If your culinary life before being diagnosed with Celiac Sprue consisted of McDonalds, Hamburger Helper, Top Ramen, macaroni and cheese in a box, or calling for pizza....life has changed as you know it. So snap out of it, take one last look in the mirror and kiss your gluten-gorged past goodbye! Say Hello to a brand new world where everything tastes wonderful!
HOW IT ALL BEGAN
Upon hearing my diagnosis, "You have Celiac Sprue Disease, both the endoscopy and the blood test confirm it', I was elated. At last someone knows what's wrong with me! My case of Celiac manifested itself primarily in acute anemia. Twenty years of playing "stump the hematologist", resulted in the same profound prognosis, "Your body just will not absorb iron. We don't know why. Perhaps we can transfuse you, or put you on an iron infusion program, Just 3 or 4 hours a month dripping iron into your veins. How's that sound?" Pass. Until another year brought a new doctor and another annual physical. He had the typical reaction to the pathetic condition of my blood, ordered a battery of blood tests, and Surprise! He found nothing. Then he decided to pursue a new course, malabsorption. Maybe iron was not the only thing I was not absorbing. I was referred to a gastroenterologist, Bingo.

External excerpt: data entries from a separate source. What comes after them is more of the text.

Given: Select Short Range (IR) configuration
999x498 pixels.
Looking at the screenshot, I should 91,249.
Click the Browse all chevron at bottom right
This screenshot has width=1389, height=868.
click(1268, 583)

So, Celiac Sprue Disease. What in the world is that? An intolerance to gluten, what in the world is gluten? And here is where the fun begins. Well, let's see, gluten is in bread, pasta, catsup, mayonnaise, some cheese, ice cream, almost all brand name snacks, cereal, all meat sauces, salad dressings, mustard, soups, cookies, cakes, muffins, pies, gravy; nearly everything you currently eat and certainly everything you like to eat.
And so begins the frantic search for gluten-free foods to replace everything you really like. So begins your search for health food stores, the only stores that carry foods promising to be gluten-free. So begins the increase in your food bill as you stock up on rice flour, brown and white, garbanzo bean flour, potato flour, tapioca flour, xanthum gum, etc; and so begins your realization that your life has changed....and by association, probably the lives of your family and friends.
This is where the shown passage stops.